Rethinking Deep Learning Compression Using Information Theoretic Structures
Neural compression has brought tremendous progress in designing lossy compressors with good rate-distortion (RD) performance at low complexity. Thus far, neural compression design involves transforming the source to a latent vector, which is then rounded to integers and entropy coded. While this approach has been shown to be optimal in a one-shot sense on certain sources, we show that it is highly suboptimal in general, and in fact may only recover scalar quantization of the original source sequence when confronted by independent and identically distributed (IID) sources. We demonstrate that the sub-optimality is due to the choice of quantization scheme in the latent space, and not the transform design. By employing lattice quantization instead of scalar quantization in the latent space, we propose Lattice Transform Coding (LTC) and demonstrate that it is able to approximately recover optimal vector quantization at various dimensions.

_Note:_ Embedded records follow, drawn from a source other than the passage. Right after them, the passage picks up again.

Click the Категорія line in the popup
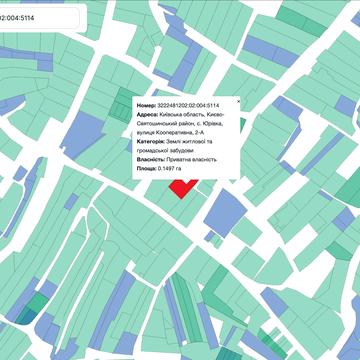Screen dimensions: 360x360 [174, 146]
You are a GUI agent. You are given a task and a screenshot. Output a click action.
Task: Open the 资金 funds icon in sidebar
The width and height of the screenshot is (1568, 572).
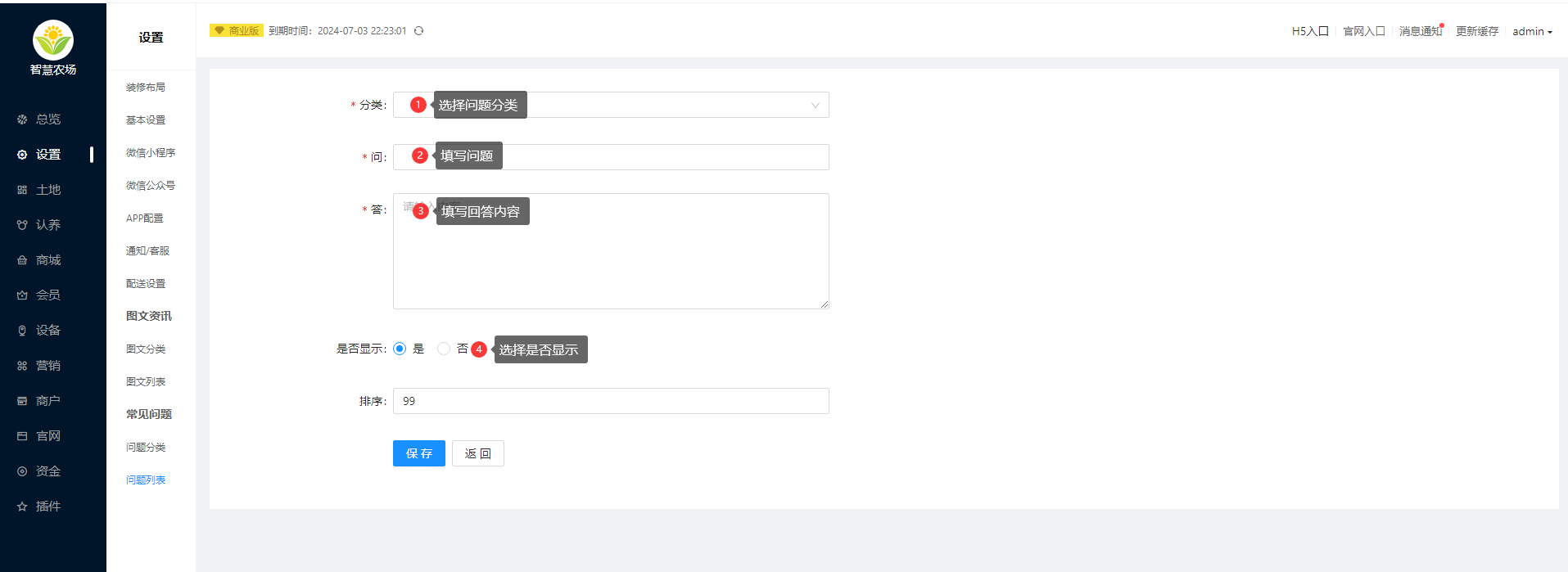(x=22, y=471)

Nonlinear Transform Coding (NTC), the standard paradigm in lossy neural compression, operates on a source realization x by first transforming it to a latent vector y via an analysis transform ga. The latent vector is then scalar quantized with Q and entropy coded. To decode, a synthesis transform gs transforms the latent into the reconstruction x. A theory on why NTC performs well is that while the source x is high-dimensional, it typically has an intrinsic low-dimensional latent representation, which we refer to as the latent source. For some theoretical sources with latent dimension one, prior work shows that NTC can (i) successfully recover the latent source, (ii) optimally quantize it, and (iii) map back to the original space, providing an optimal one-shot coding scheme.

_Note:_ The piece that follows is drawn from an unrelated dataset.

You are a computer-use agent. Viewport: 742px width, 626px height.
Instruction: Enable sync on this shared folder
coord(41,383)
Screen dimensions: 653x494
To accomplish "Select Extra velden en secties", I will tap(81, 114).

On the other hand, experimental work has shown suboptimality of NTC for real-world sources. Information theoretically, optimal performance can in general be achieved through vector quantization (VQ), a classical technique that has recently been investigated for neural compression as well. However, VQ requires computational complexity that is exponential in the rate and dimension. Thus, we desire a near-optimal method that maintains low complexity. To resolve this, we propose to perform lattice quantization in the latent space. We refer to our proposed architecture as Lattice Transform Coding (LTC). Our contributions are as follows.
- We first demonstrate the inability of NTC to optimally compress IID sequences. We show that this is due to the choice of scalar quantization in the latent space.

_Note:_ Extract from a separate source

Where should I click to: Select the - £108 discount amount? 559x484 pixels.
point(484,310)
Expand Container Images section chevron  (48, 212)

- We propose Lattice Transform Coding (LTC), and show that it is able to optimally compress IID sequences, yet still maintain reasonable complexity. We discuss various design choices in the transform design as well as entropy modeling that are required to recover optimality.
- We demonstrate LTC on IID blocks of vector sources, using lattice transform coding in the latent space, and show the ability of LTC to approach the rate-distortion function of the vector source. We additionally demonstrate on general sources, such as correlated vector sources, and real-world data such as image patches and audio.